== Exercise description ==
Convert the material below into a Markdown table with two columns, Row and Line, giving each non-blank line its own numbered row and leaving blank lines out. Omit the pictures from the table.

>> Start Information supplied

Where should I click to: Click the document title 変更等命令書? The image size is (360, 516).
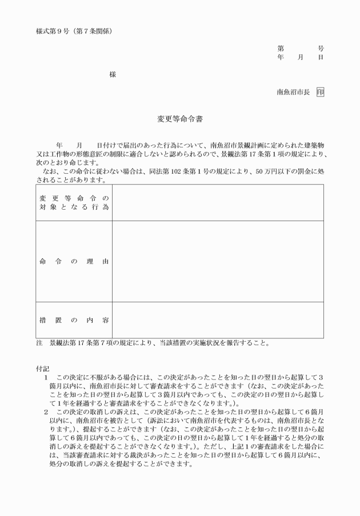(x=180, y=120)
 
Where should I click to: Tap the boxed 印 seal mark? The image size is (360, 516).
(x=320, y=92)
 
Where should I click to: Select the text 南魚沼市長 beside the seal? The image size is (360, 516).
(x=293, y=92)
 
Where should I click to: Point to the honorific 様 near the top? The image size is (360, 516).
(x=113, y=75)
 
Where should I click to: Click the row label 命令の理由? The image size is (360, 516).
(x=74, y=262)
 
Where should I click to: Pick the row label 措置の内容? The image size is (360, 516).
(x=74, y=320)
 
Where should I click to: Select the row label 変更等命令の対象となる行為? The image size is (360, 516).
(x=74, y=202)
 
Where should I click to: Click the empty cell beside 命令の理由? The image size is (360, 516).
(x=218, y=262)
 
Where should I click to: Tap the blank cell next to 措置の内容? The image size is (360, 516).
(x=218, y=320)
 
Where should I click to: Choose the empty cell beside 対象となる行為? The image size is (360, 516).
(x=218, y=202)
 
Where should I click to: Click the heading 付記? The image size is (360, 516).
(x=43, y=370)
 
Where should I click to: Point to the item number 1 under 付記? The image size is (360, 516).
(x=46, y=378)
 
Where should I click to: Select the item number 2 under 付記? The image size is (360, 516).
(x=46, y=412)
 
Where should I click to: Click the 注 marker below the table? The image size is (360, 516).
(x=39, y=343)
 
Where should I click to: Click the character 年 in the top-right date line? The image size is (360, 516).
(x=280, y=58)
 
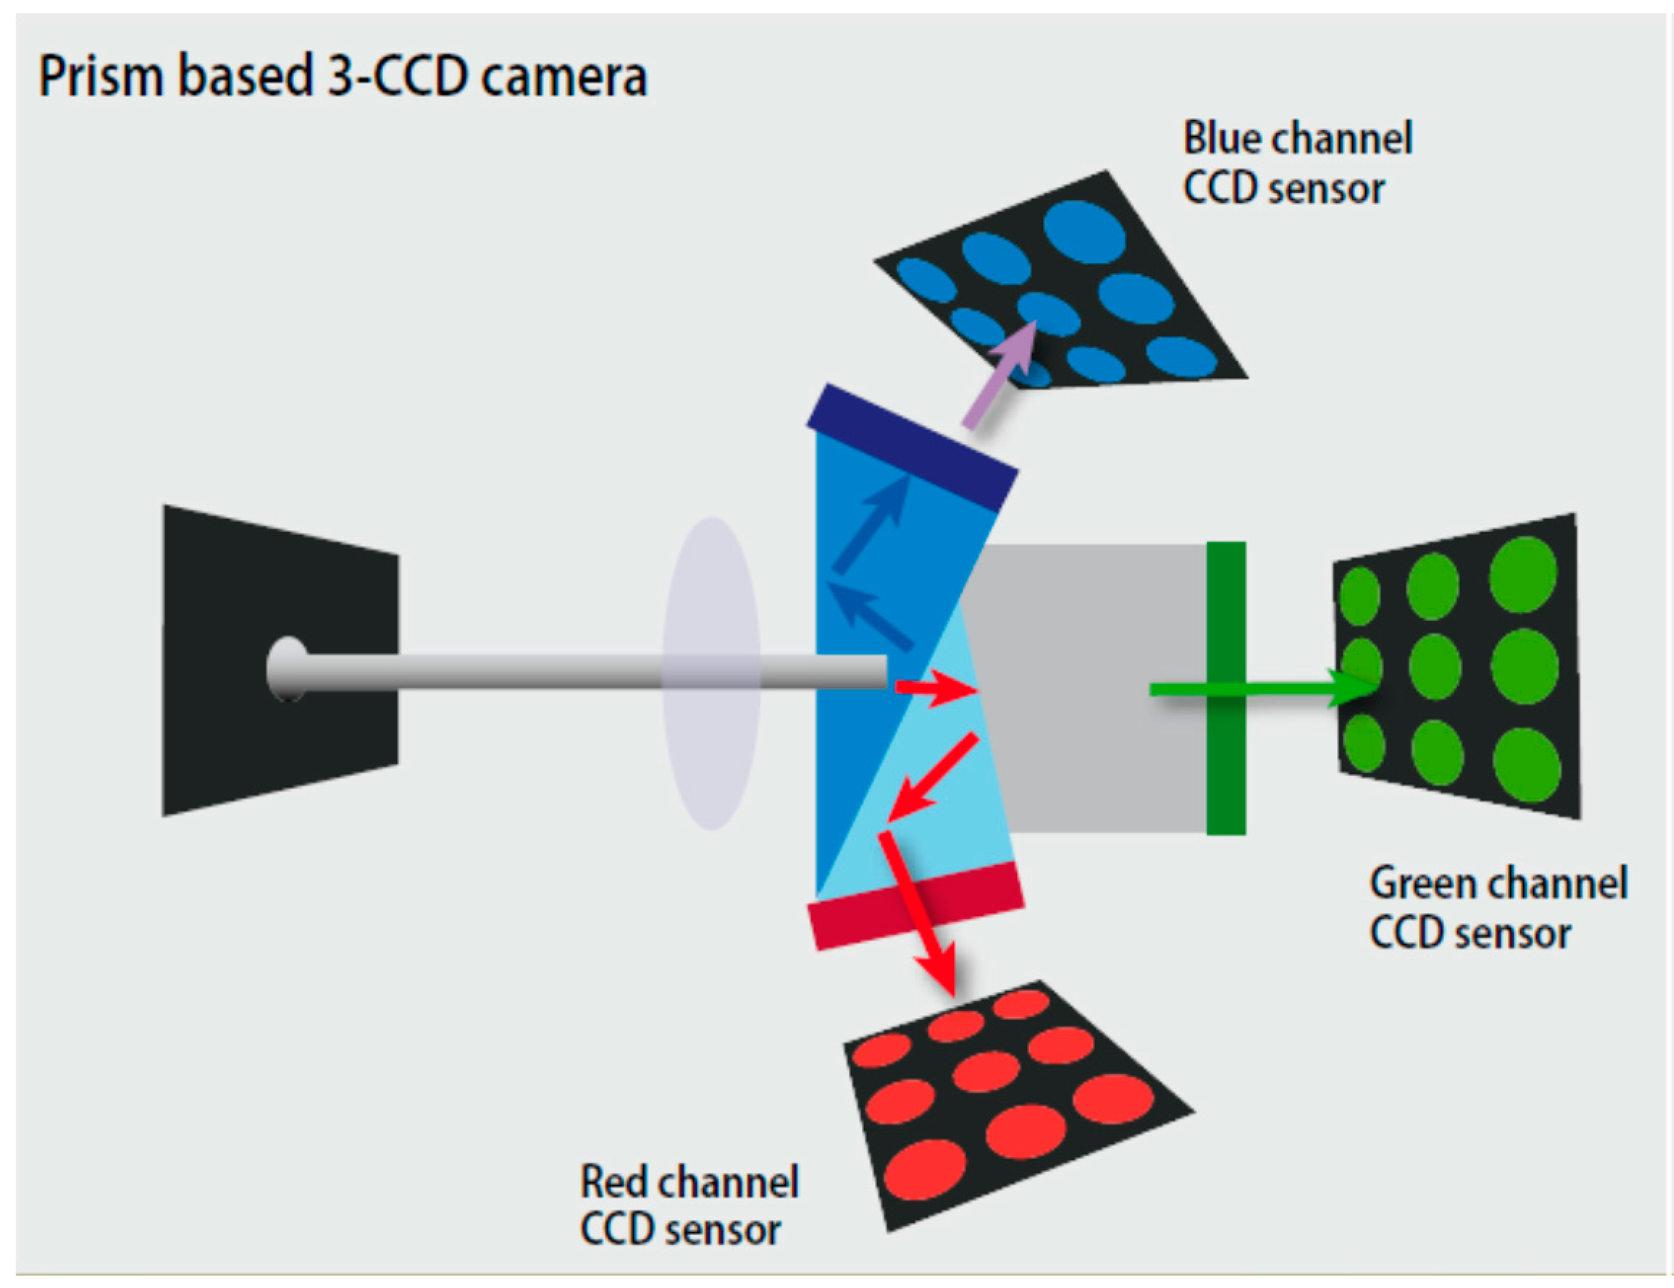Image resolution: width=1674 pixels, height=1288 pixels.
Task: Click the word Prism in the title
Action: pyautogui.click(x=101, y=76)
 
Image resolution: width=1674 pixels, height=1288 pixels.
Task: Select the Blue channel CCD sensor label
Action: pyautogui.click(x=1297, y=162)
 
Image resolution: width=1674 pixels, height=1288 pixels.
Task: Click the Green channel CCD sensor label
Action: pyautogui.click(x=1498, y=908)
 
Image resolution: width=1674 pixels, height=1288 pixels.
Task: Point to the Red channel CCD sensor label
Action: pyautogui.click(x=689, y=1205)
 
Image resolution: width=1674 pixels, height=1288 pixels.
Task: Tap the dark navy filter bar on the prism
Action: pyautogui.click(x=912, y=446)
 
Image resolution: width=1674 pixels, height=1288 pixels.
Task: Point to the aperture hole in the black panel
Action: pyautogui.click(x=287, y=669)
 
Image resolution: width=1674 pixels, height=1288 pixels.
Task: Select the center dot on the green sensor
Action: pyautogui.click(x=1435, y=667)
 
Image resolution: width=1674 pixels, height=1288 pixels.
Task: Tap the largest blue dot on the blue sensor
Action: pyautogui.click(x=1084, y=231)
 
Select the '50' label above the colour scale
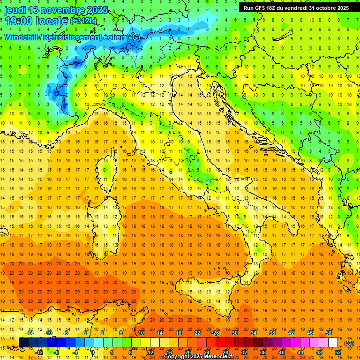(329, 333)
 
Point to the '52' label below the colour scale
(338, 352)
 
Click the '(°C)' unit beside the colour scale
(349, 343)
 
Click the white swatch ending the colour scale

>> End Information supplied

== The answer ==
| Row | Line |
|---|---|
| 1 | Where should I click to: Click the document title 変更等命令書? The image size is (360, 516). |
| 2 | (x=180, y=120) |
| 3 | Where should I click to: Tap the boxed 印 seal mark? The image size is (360, 516). |
| 4 | (x=320, y=92) |
| 5 | Where should I click to: Select the text 南魚沼市長 beside the seal? The image size is (360, 516). |
| 6 | (x=293, y=92) |
| 7 | Where should I click to: Point to the honorific 様 near the top? The image size is (360, 516). |
| 8 | (x=113, y=75) |
| 9 | Where should I click to: Click the row label 命令の理由? The image size is (360, 516). |
| 10 | (x=74, y=262) |
| 11 | Where should I click to: Pick the row label 措置の内容? The image size is (360, 516). |
| 12 | (x=74, y=320) |
| 13 | Where should I click to: Select the row label 変更等命令の対象となる行為? The image size is (360, 516). |
| 14 | (x=74, y=202) |
| 15 | Where should I click to: Click the empty cell beside 命令の理由? The image size is (360, 516). |
| 16 | (x=218, y=262) |
| 17 | Where should I click to: Tap the blank cell next to 措置の内容? The image size is (360, 516). |
| 18 | (x=218, y=320) |
| 19 | Where should I click to: Choose the empty cell beside 対象となる行為? The image size is (360, 516). |
| 20 | (x=218, y=202) |
| 21 | Where should I click to: Click the heading 付記? The image size is (360, 516). |
| 22 | (x=43, y=370) |
| 23 | Where should I click to: Point to the item number 1 under 付記? The image size is (360, 516). |
| 24 | (x=46, y=378) |
| 25 | Where should I click to: Select the item number 2 under 付記? The image size is (360, 516). |
| 26 | (x=46, y=412) |
| 27 | Where should I click to: Click the 注 marker below the table? The image size is (360, 516). |
| 28 | (x=39, y=343) |
| 29 | Where should I click to: Click the character 年 in the top-right date line? The image size is (360, 516). |
| 30 | (x=280, y=58) |
| 31 | Image resolution: width=1674 pixels, height=1288 pixels. |
| 32 | Task: Click the word Prism in the title |
| 33 | Action: pyautogui.click(x=101, y=76) |
| 34 | Image resolution: width=1674 pixels, height=1288 pixels. |
| 35 | Task: Select the Blue channel CCD sensor label |
| 36 | Action: pyautogui.click(x=1297, y=162) |
| 37 | Image resolution: width=1674 pixels, height=1288 pixels. |
| 38 | Task: Click the Green channel CCD sensor label |
| 39 | Action: pyautogui.click(x=1498, y=908) |
| 40 | Image resolution: width=1674 pixels, height=1288 pixels. |
| 41 | Task: Point to the Red channel CCD sensor label |
| 42 | Action: pyautogui.click(x=689, y=1205) |
| 43 | Image resolution: width=1674 pixels, height=1288 pixels. |
| 44 | Task: Tap the dark navy filter bar on the prism |
| 45 | Action: pyautogui.click(x=912, y=446) |
| 46 | Image resolution: width=1674 pixels, height=1288 pixels. |
| 47 | Task: Point to the aperture hole in the black panel |
| 48 | Action: pyautogui.click(x=287, y=669) |
| 49 | Image resolution: width=1674 pixels, height=1288 pixels. |
| 50 | Task: Select the center dot on the green sensor |
| 51 | Action: pyautogui.click(x=1435, y=667) |
| 52 | Image resolution: width=1674 pixels, height=1288 pixels. |
| 53 | Task: Tap the largest blue dot on the blue sensor |
| 54 | Action: pyautogui.click(x=1084, y=231) |
| 55 | Select the '50' label above the colour scale |
| 56 | (329, 333) |
| 57 | Point to the '52' label below the colour scale |
| 58 | (338, 352) |
| 59 | Click the '(°C)' unit beside the colour scale |
| 60 | (349, 343) |
| 61 | Click the white swatch ending the colour scale |